Obama will cut care to the elderly in several ways:


1. He will cut hundreds of billions from Medicare spending largely by lowering reimbursement rates to doctors and hospitals for patient care. If a hospital gets less money for each MRI, it will do fewer of them. If a surgeon gets paid less for a heart bypass on a Medicare patient, he will also perform them more rarely. These facts of the marketplace are not only inevitable consequences of Obama's cuts, they are its intended consequence. Without them, his savings will prove illusory.


2. By expanding the patient load through extending full coverage to 50 million Americans (including such "Americans" as illegal immigrants), he will force rationing decisions of harried and overworked doctors and hospitals. There will simply not be enough facilities or personnel to cope with the increased workload. As a result, there will be a de facto rationing as busy surgeons decide who would benefit most from their treatment. The elderly will, inevitably, be the losers in these contests.


3. The Federal Health Board, established by this legislation, will be charged with collecting data on various forms of treatment for different conditions to assess which are the most effective and efficient.


While the conclusions of this board are not specifically imposed on HMOs and health care providers by the legislation, their recommendations will, inevitably, set the standard of care and the protocols that should and will be followed throughout the system. Otherwise, why collect the data at such great cost and effort? Individual public or private insurance companies, and their HMOs, will use these data to allow or deny care to the elderly, a de facto rationing system.


4. In assessing whether to allow certain treatments to sick patients, medical and administrative professionals will be encouraged to apply the QARY system (Quality-Adjusted Remaining Years). Under QARY, the cost of treatment will be amortized over the remaining quality years of life that are likely for each patient.


Does a hip replacement cost $100,000? A 75-year-old diabetic with a heart condition may only have three more quality adjusted years. At $33,333 per year, the price is too steep and the surgery would likely be disallowed. But a 50-year-old who is otherwise healthy, may have 25 years of quality life ahead of him, and, at $4,000 per year, the surgery makes sense.

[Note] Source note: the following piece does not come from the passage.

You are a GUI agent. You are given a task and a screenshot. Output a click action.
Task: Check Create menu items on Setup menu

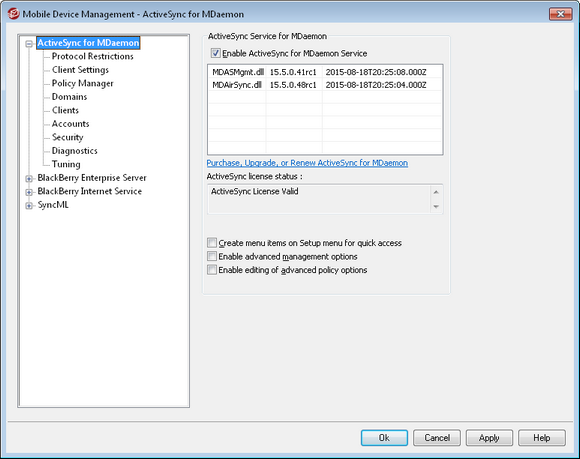click(212, 243)
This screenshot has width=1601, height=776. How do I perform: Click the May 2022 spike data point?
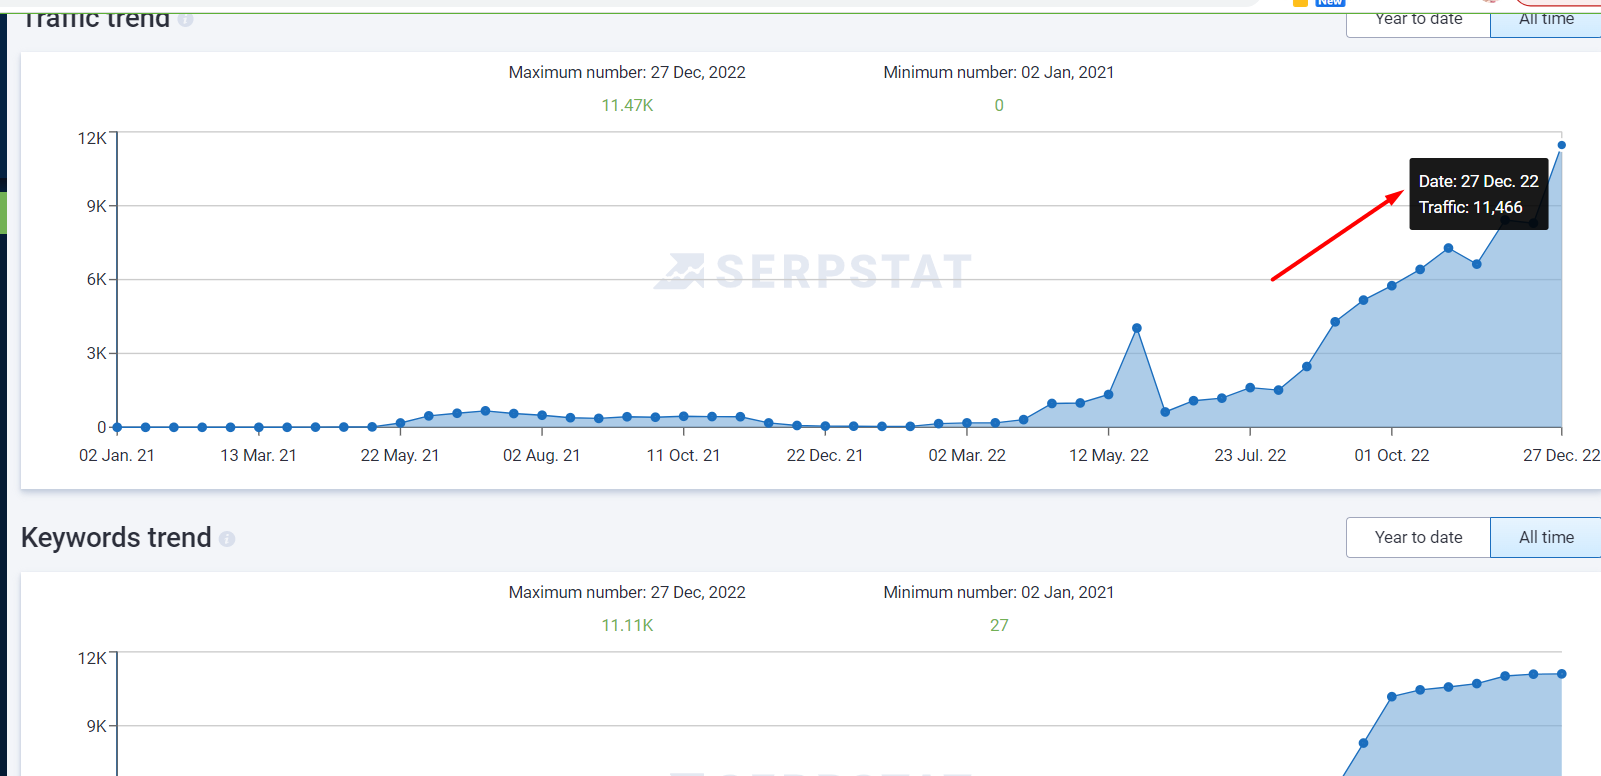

These assessments diminish the importance of the remaining lives of the elderly and condemn them to infirmity, pain and an earlier death than would otherwise be their fate.


To the extent that any of these steps that curtail care for the elderly lead to an earlier demise, end-of-life counseling will be necessary. While no panel will specifically pronounce a sentence of death on an old person, doctors, hospitals, HMOs and the Federal Health Board will all be forced to participate in decisions to deny adequate care that will amount to the same thing.